Only one stretch of the data below is wanted: the lines starting at the one with "This screenshot has height=740, width=880." and ending at the one with "Click inside the", both included, given again exactly.

####

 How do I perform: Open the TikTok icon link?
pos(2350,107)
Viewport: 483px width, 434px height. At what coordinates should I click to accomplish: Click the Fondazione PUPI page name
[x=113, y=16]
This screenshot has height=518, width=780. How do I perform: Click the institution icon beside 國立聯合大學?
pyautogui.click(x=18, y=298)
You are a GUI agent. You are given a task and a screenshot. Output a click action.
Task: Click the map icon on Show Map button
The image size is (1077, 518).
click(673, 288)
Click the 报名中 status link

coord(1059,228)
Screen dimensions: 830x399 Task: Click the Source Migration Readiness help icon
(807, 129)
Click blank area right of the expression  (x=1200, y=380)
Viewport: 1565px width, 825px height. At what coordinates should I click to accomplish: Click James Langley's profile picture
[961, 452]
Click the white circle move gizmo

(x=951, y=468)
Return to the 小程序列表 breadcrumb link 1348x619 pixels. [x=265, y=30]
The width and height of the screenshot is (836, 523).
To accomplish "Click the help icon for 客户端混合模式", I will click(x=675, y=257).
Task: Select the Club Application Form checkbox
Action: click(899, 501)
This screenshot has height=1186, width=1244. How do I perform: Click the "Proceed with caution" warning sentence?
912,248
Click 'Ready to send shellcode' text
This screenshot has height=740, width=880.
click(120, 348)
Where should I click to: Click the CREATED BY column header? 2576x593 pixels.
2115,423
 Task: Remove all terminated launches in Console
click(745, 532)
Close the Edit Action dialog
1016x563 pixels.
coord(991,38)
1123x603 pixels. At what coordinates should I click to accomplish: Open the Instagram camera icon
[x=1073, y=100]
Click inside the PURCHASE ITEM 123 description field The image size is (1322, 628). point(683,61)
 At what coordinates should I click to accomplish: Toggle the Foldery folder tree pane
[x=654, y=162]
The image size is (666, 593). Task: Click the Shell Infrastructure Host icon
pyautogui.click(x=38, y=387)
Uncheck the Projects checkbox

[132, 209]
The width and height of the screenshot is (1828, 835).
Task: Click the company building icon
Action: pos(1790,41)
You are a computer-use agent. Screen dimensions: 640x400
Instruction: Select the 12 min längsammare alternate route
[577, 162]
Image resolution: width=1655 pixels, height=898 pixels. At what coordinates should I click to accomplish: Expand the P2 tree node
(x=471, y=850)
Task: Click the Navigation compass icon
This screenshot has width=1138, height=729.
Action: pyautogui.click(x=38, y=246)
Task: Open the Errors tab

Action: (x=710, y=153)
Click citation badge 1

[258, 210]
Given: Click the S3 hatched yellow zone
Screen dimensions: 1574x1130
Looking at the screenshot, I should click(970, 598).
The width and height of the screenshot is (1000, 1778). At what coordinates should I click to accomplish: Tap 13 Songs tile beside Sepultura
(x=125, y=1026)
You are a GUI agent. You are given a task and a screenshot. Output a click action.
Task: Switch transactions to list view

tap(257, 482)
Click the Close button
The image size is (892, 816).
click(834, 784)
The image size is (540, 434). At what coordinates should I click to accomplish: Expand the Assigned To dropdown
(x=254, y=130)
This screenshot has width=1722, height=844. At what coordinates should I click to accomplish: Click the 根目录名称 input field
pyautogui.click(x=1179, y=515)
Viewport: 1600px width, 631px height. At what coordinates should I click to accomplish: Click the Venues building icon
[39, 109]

####

▶ [Result of the task]
This screenshot has height=740, width=880.
click(120, 348)
Where should I click to: Click the CREATED BY column header? 2576x593 pixels.
2115,423
 Task: Remove all terminated launches in Console
click(745, 532)
Close the Edit Action dialog
1016x563 pixels.
coord(991,38)
1123x603 pixels. At what coordinates should I click to accomplish: Open the Instagram camera icon
[x=1073, y=100]
Click inside the PURCHASE ITEM 123 description field The image size is (1322, 628). point(683,61)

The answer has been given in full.